No embalo da malfadada Operação Lava Jato, que tinha tudo para passar o Brasil a limpo, mas preferindo os holofotes à lei, sucumbiu, Jair surfou na onda anticorrupção. Apesar de estar já sob grossa suspeita da prática de aliviar o Erário, porque o cinismo também é um eficiente ingrediente político. Jair bailou em terra devastada posto que a corrupção, maior cabo eleitoral das eleições de 2018, foi pauta nacional por longo tempo, fragilizando os atores políticos mais destacados – e igualmente flagrados em ilícitos – e teve, glória oportuna, seu pai preso em momento crucial, viu abertas as portas do Poder e, concretizando a profecia do imperador português, lançou mão da coroa, modernizada na forma de cadeira no Planalto.
Lula, o patriarca, é superlativo, é o Mensalão, é o Petrolão. Jair, respeitando a hierarquia, é diminutivo: o tradicional peculato ganha o noticiário como “Rachadinha” um carinhoso reducionismo que evidencia seu tamanho no espectro dos escândalos que saem e entram na moda a cada estação, mas a nação permanece num infernal e eterno inverno.
O fato de lideraram com folga as pesquisas indicam que querem manter o Brasil exatamente onde ele está: sem rumo, na proa do atraso. Nenhum dos ambos têm a grandeza moral de abrirem mão de suas candidaturas em nome de um novo começo, de uma nova tentativa de fazer o Brasil sair da lama onde viceja tanta erva daninha.

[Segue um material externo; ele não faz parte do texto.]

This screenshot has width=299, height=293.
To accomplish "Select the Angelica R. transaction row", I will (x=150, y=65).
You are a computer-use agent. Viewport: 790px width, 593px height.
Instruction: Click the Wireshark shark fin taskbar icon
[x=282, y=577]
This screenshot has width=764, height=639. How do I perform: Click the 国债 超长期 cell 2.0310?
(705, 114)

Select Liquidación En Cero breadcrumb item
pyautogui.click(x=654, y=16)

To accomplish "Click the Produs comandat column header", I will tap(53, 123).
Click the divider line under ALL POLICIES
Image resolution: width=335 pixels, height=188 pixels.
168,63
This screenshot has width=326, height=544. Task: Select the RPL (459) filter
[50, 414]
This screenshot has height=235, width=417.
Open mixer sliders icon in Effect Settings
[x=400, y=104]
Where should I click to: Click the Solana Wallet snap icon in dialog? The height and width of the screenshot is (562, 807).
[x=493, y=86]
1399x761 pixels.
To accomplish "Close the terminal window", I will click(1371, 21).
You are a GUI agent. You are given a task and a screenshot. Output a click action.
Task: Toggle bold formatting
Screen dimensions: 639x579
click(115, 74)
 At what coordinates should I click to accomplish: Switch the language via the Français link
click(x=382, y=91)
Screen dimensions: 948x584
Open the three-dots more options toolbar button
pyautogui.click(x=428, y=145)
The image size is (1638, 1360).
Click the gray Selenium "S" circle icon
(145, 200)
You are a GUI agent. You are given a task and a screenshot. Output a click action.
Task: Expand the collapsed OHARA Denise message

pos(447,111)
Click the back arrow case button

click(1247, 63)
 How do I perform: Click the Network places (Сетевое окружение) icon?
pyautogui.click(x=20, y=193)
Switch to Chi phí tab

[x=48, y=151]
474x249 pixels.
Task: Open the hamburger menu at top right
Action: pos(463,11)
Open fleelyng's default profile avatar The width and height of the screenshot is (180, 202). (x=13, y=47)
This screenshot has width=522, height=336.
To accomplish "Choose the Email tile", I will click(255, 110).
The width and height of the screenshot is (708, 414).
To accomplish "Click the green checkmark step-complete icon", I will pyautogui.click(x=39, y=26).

Ganhando Jair, a tensão continuará em alta voltagem. As ameaças de golpe se limitam ao que são: ameaças. Houvesse ambiente e apoio militar e da classe econômica, ele já teria executado o golpe há tempos, logo, tudo é mera bravata emoldurada no desespero causado pelo medo da derrota.
Vencendo Lula, a ira do perdedor se acenderá perigosamente, com risco de não reconhecer a derrota e todos os desdobramentos macabros que isso pode significar.
Em suma, a vitória de um ou outro, significa a derrota do Brasil.
Esse mesmo país, tão violentado por indicadores sociais obscenos, é vendido pelos dois candidatos como o melhor país do mundo em seus respectivos governos. Constrange muito observar seus seguidores os defendendo tão apaixonadamente como se fossemos uma Suíça interina, que só é real enquanto ostentavam a faixa Presidencial. Oxalá fossem cobrados com o mesmo ardor com que são adorados.
O Brasil ainda tem uma saída honrosa. Eleger um outro nome. É o único antídoto que temos para deixar os ódios com seus odiadores. Vencendo outro nome que não um dos dois, seus seguidores poderão expor suas raivas nos cantos escuros das arenas das redes sociais, sem prejuízo para o país. Vencendo Lula ou Bolsonaro o que nos espera é um tenebroso passado pela frente.